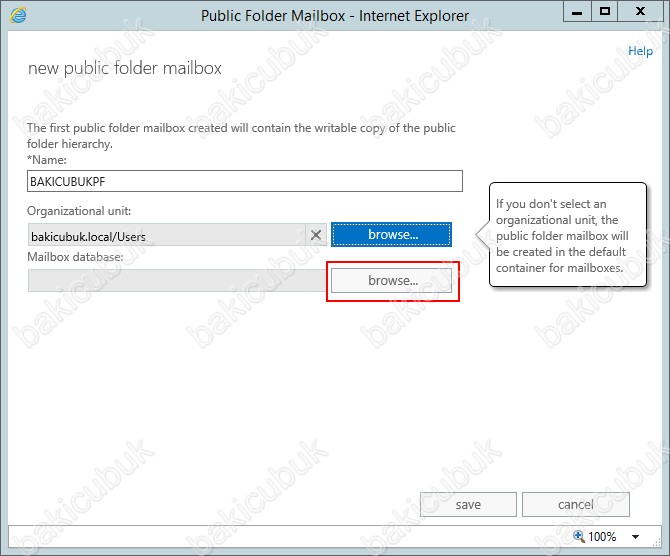This screenshot has height=556, width=670.
Task: Click the Name field containing BAKICUBUKPF
Action: point(245,180)
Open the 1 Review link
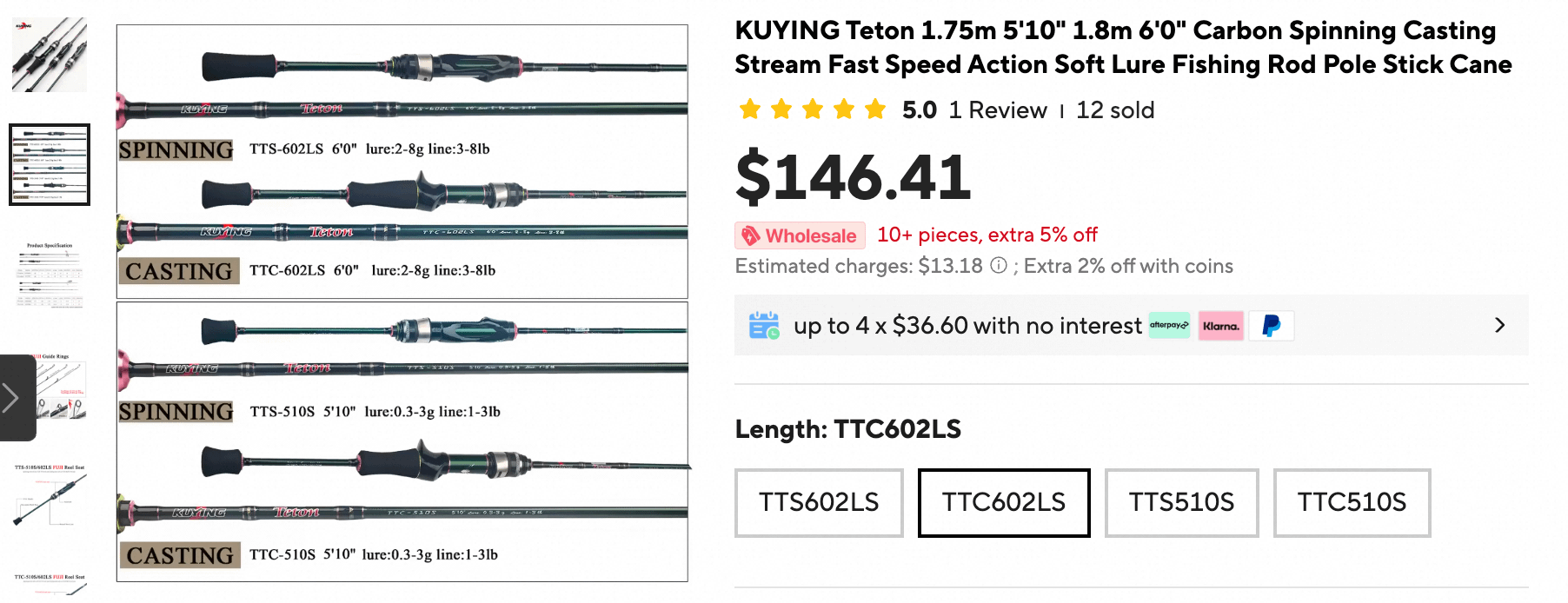Viewport: 1568px width, 603px height. tap(998, 110)
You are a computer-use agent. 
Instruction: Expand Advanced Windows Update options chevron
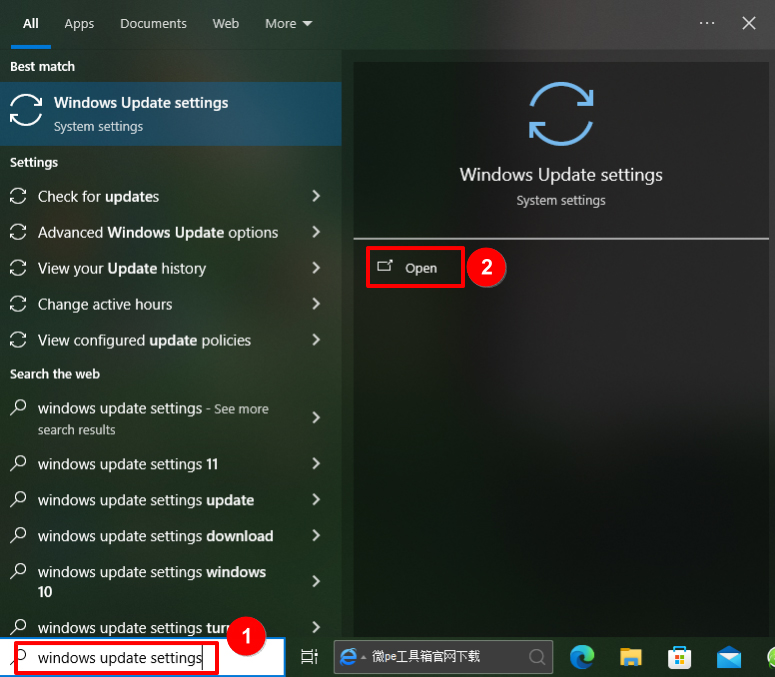[316, 232]
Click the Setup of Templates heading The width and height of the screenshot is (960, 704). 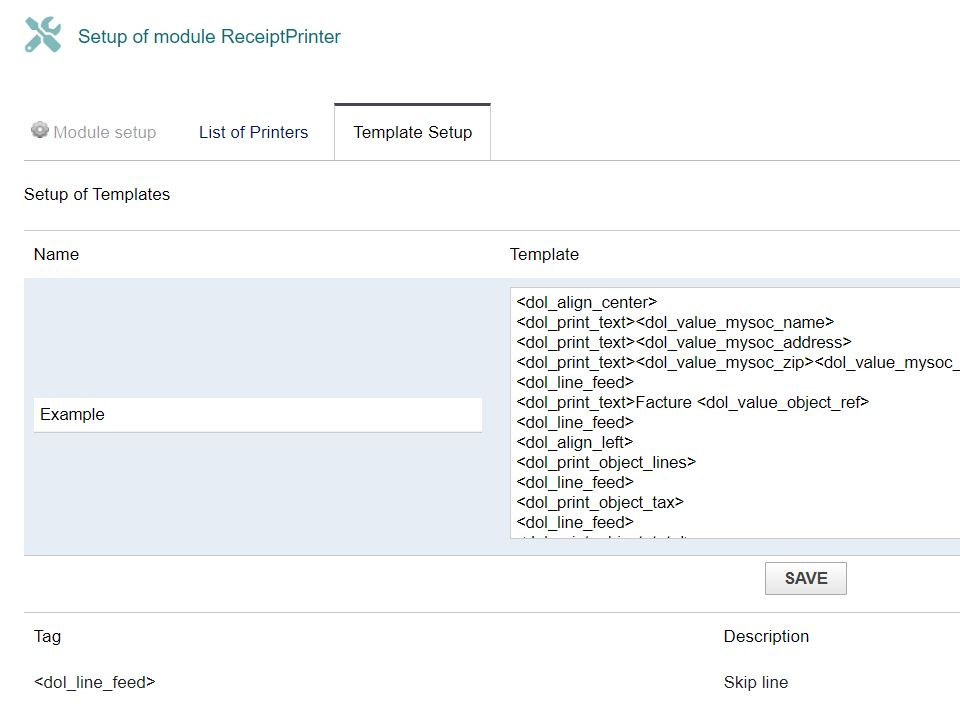click(97, 194)
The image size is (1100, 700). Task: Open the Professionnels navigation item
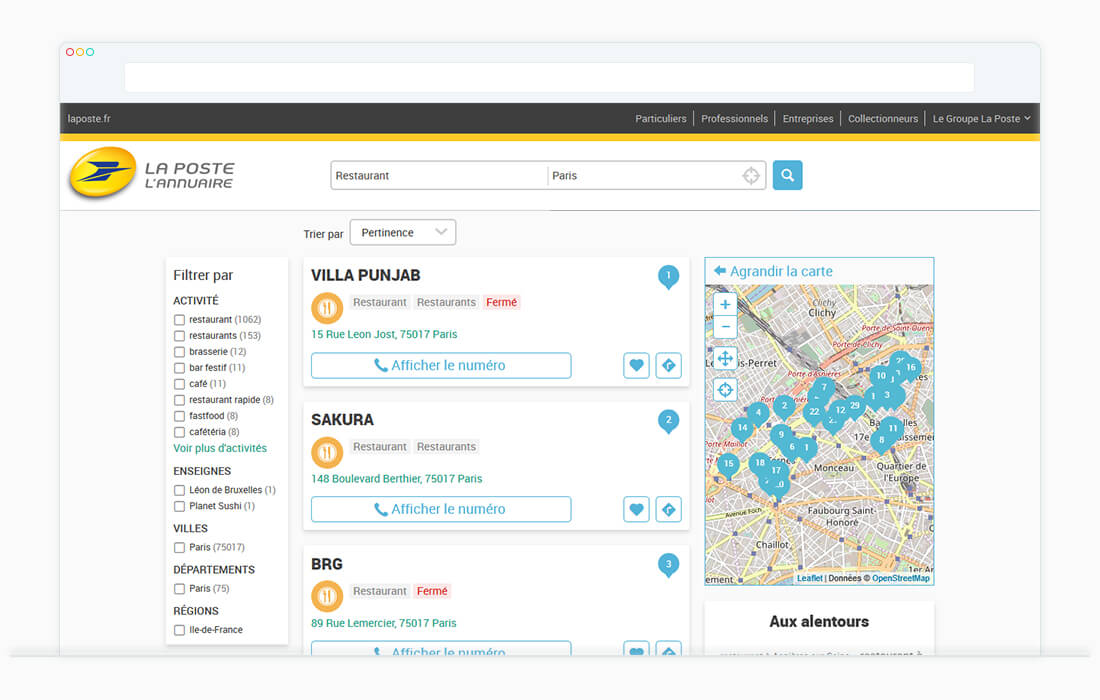pyautogui.click(x=734, y=118)
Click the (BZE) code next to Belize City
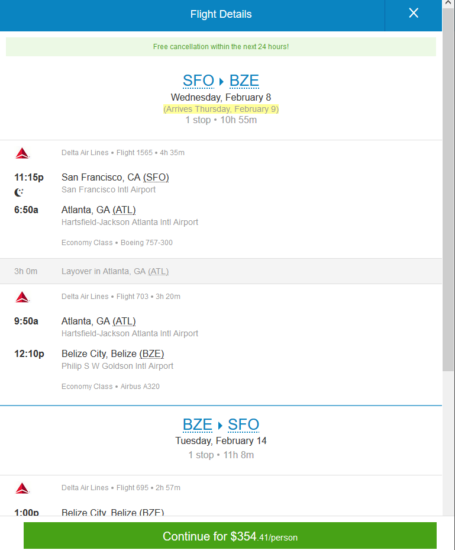Viewport: 455px width, 550px height. (152, 354)
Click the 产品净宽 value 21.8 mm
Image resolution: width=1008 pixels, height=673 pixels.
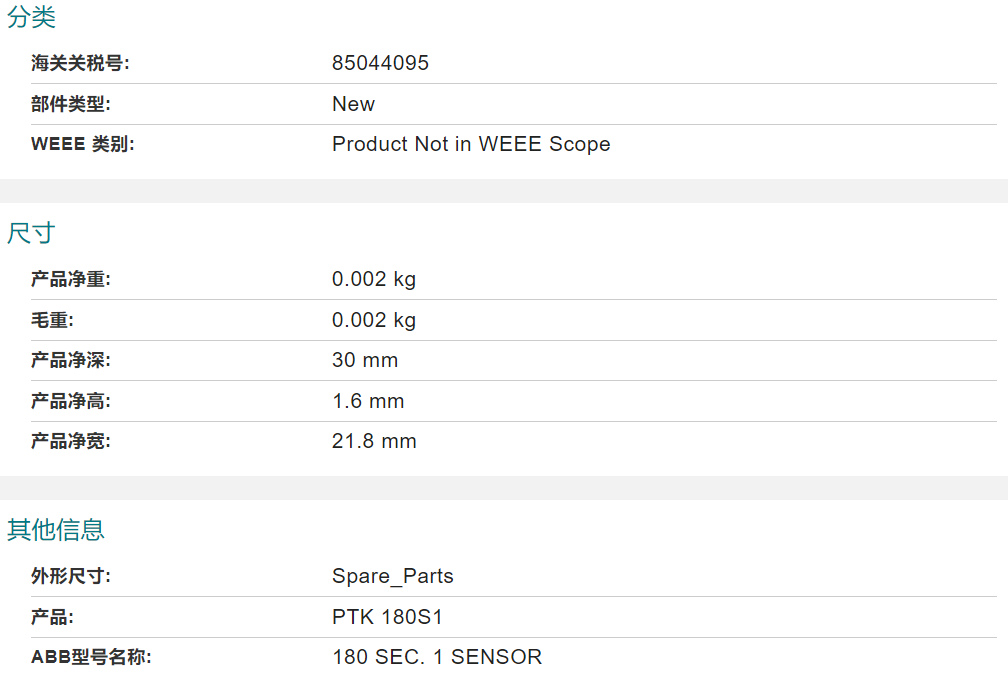point(374,442)
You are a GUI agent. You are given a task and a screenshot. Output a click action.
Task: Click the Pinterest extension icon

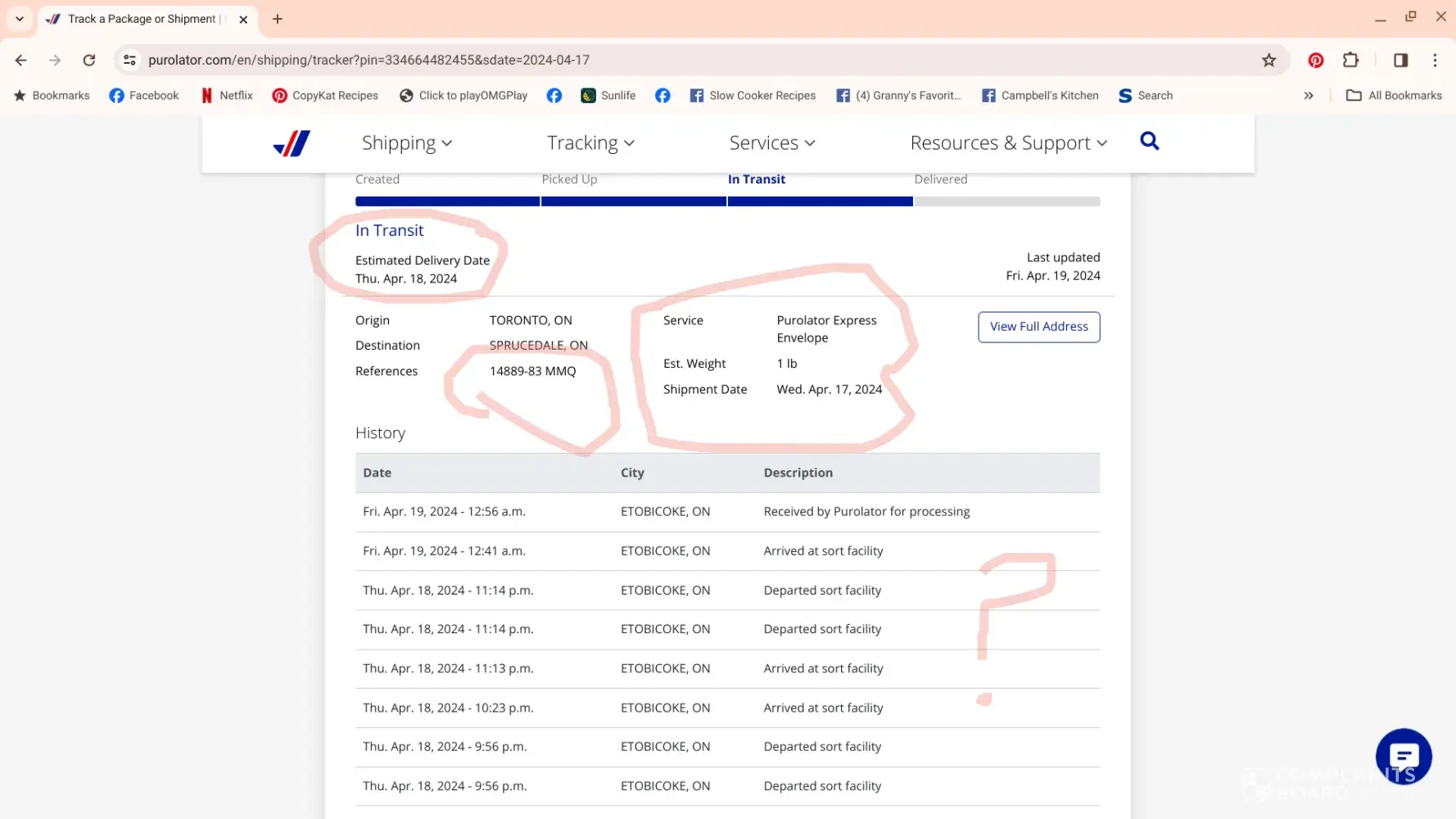[x=1315, y=60]
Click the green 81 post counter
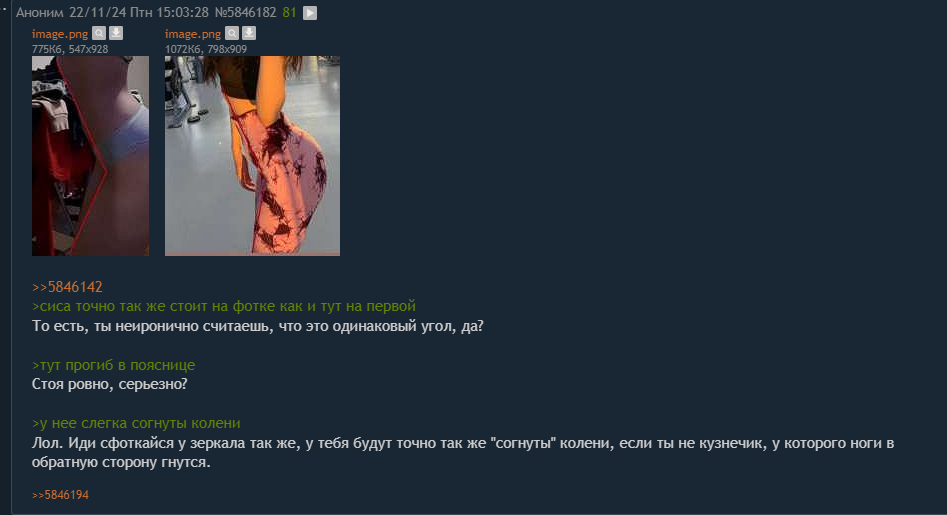Viewport: 947px width, 515px height. point(289,13)
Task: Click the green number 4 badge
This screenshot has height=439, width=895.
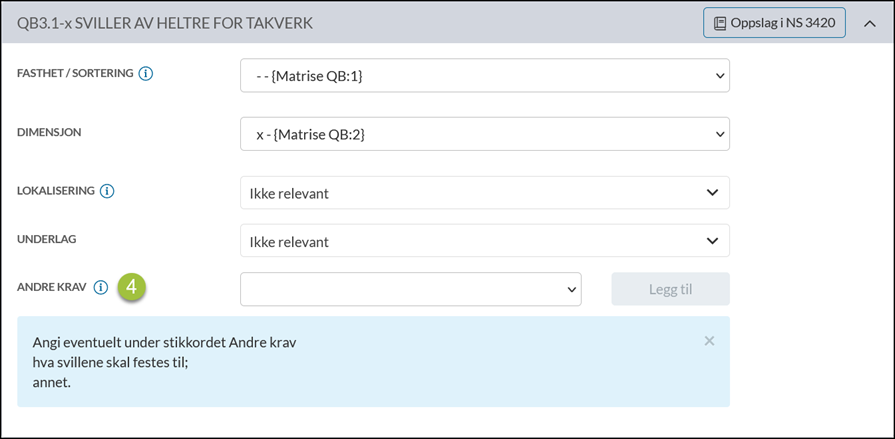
______
Exercise objective: Copy exactly the lines that run from the line containing "You are a GUI" to the end of the data, keeping both end lines and dropping every picture.

Expected answer:
You are a GUI agent. You are given a task and a screenshot. Output a click action.
Task: Click the Pinterest extension icon

[x=1315, y=60]
Click the green 81 post counter
Viewport: 947px width, 515px height. point(289,13)
Task: Click the green number 4 badge
This screenshot has height=439, width=895.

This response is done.